A rough adjustment of the engine speed within that of the alternator 2 is controlled by means of a variable upstream of the motor Resistance RV made. The coarse adjustment is made so that the motor does not is able to withstand the load that the alternator at the highest possible generator current exerts on him. As a result, the generator voltage rushes in phase with respect to the oscillator voltage by an amount that changes changes with the load and with other conditions. When the load on the engine is too small, the motor accelerates the alternator in phase, and the load on the generator increases as the generator current increases. Conversely, when the load on the engine increases, the alternator becomes is delayed in phase, and this on the other hand increases the load on the generator decreased. The effect is exactly the same when, for example, the supply voltage of the engine changes.

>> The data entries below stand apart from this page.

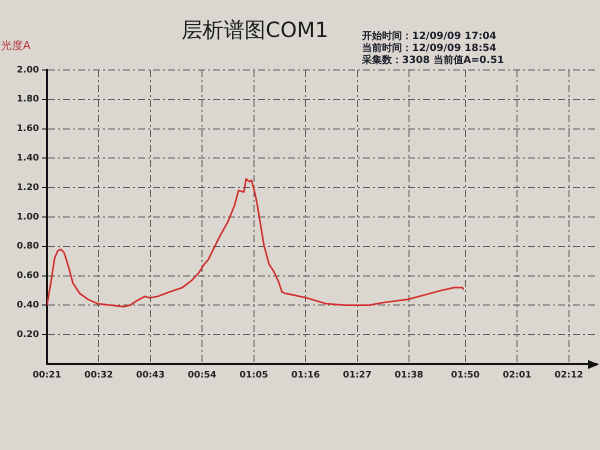  Describe the element at coordinates (202, 376) in the screenshot. I see `x-tick-label: 00:54` at that location.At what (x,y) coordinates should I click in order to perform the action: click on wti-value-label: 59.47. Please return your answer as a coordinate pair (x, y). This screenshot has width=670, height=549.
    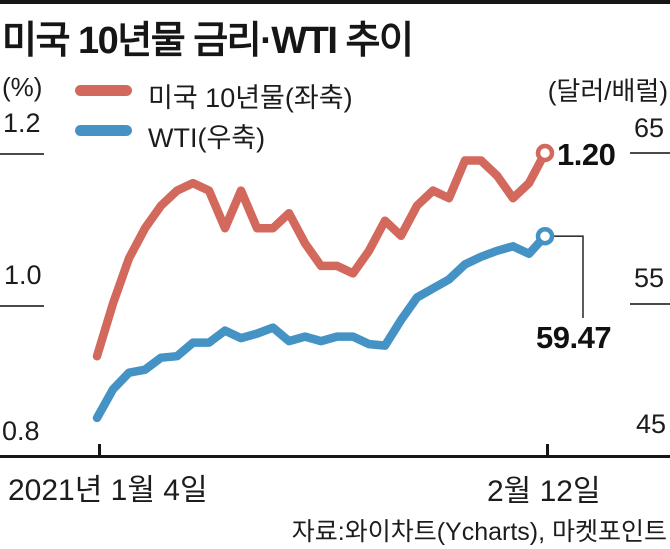
    Looking at the image, I should click on (574, 338).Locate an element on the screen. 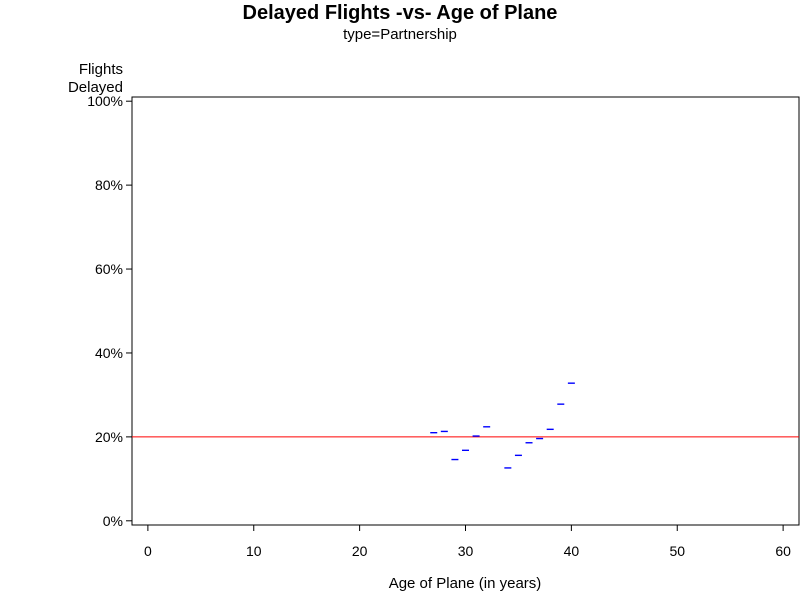  x-tick-label: 0 is located at coordinates (148, 551).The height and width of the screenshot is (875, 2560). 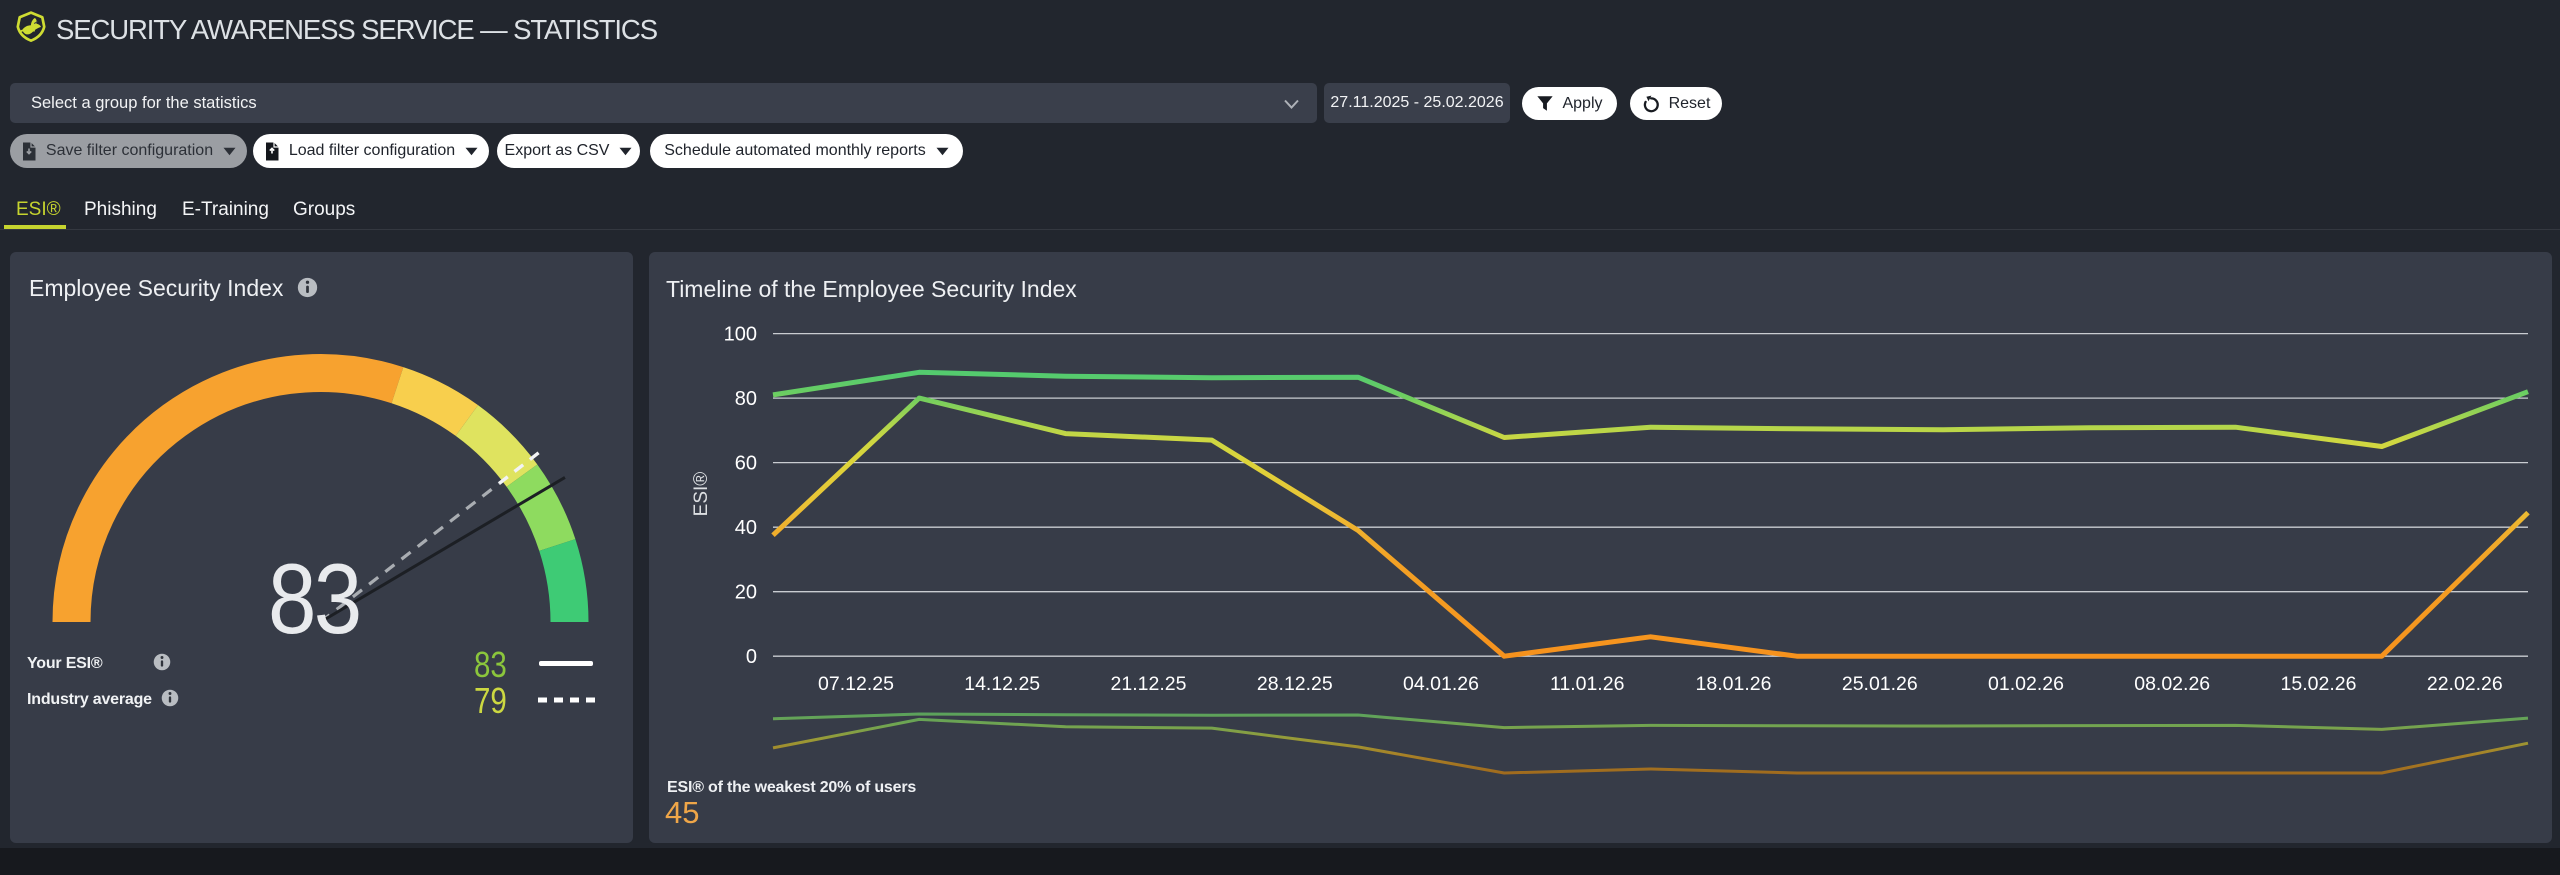 What do you see at coordinates (746, 464) in the screenshot?
I see `svg-text: 60` at bounding box center [746, 464].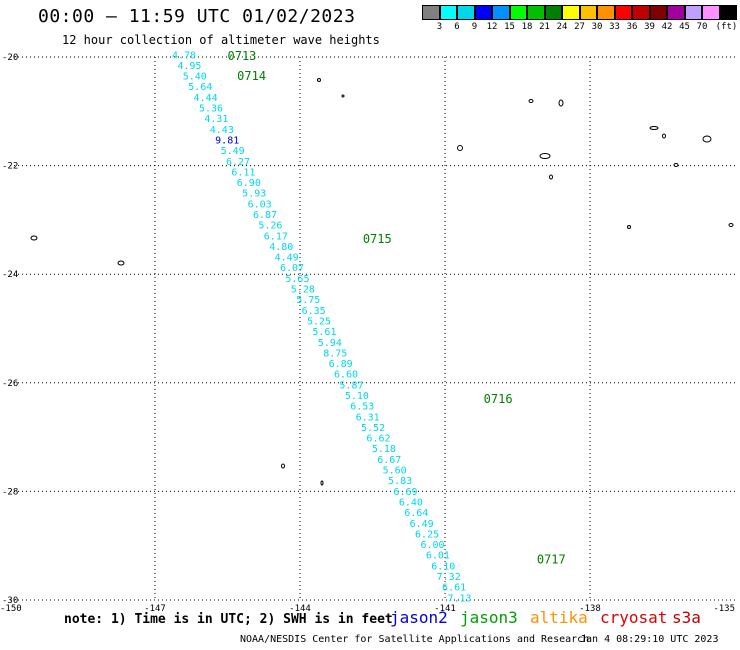  I want to click on pass-time-label: 0715, so click(378, 239).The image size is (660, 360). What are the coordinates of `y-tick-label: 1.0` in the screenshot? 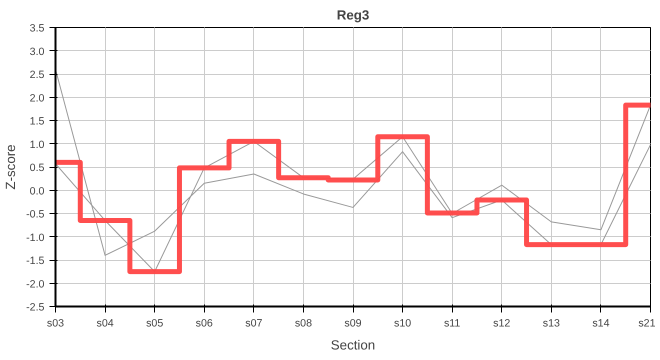 It's located at (38, 144).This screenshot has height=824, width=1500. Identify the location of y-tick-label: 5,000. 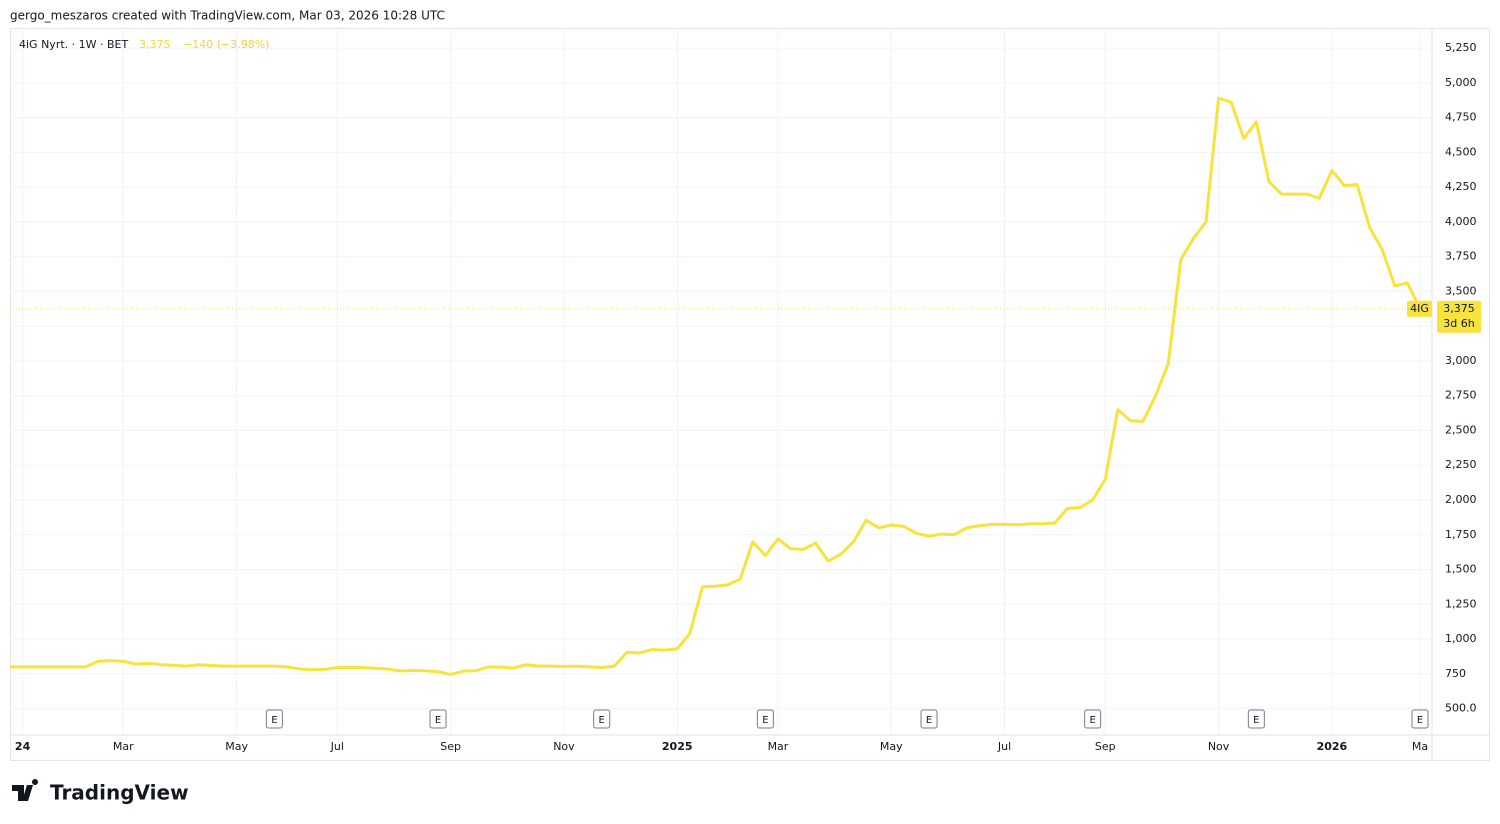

In this way, a motor speed is achieved that corresponds to the frequency the tuning fork or the oscillator F corresponds, and changes in the supplied Voltage, the load on the motor or in other conditions only have the effect to accelerate the movement of the motor shaft during a small part of a revolution or to delay.

Assuming the engine 1 runs at 3000 rpm and the alternator 2 supplies a voltage with a frequency of 1000 periods per second, one revolution of the motor shaft corresponds to 20 periods, and the part of a period which corresponds to the full control range of the device, represents only a few degrees of rotation of the motor shaft. A vibration-damping flywheel can also be attached to the motor shaft.

Of course, for a given engine speed, the higher the alternator frequency, i. H. a larger number of cycles of the alternator per revolution of the motor shaft, a reduction in the lagging phase angle of the motor shaft, which is required to reduce the load on the alternator from a maximum value to a minimum value, and thereby an increase in control accuracy. Understandably, by using a precisely variable setpoint frequency instead of the fixed frequency of the oscillator F, a very precise, adjustable speed control can be achieved. Such a regulation would only be effective in a limited area.

The device for speed control according to the invention can be used to drive any device by means of an electric motor at a constant speed. The engine can e.g. B. can also be coupled to a second alternator or a direct current generator in order to generate an alternating current of regulated frequency and voltage or a regulated direct voltage.

Claims (2)

PATENT CLAIMS: 1. Device for keeping the speed of an electric motor constant with the aid of the braking action of an alternating current generator coupled to the motor and feeding a series resonant circuit, characterized in that in the series resonant circuit consisting of a capacitor and the inductive resistance of the alternating current generator, an uncontrolled rectifier and a through a AC control voltage with set frequency grid-controlled rectifier are in anti-parallel connection. 2. Apparatus according to claim 1, characterized in that a fixed setpoint frequency is given by a tuning fork. 3. Apparatus according to claim 1, characterized in that the target frequency can be set in a frequency range. 4. Device according to claims 1 to 3, characterized in that a grid bias voltage equal to the peak value of this voltage is connected in series with the AC control voltage. Considered publications: German Patent Specifications Nos. 380 586, 489 555, 605138.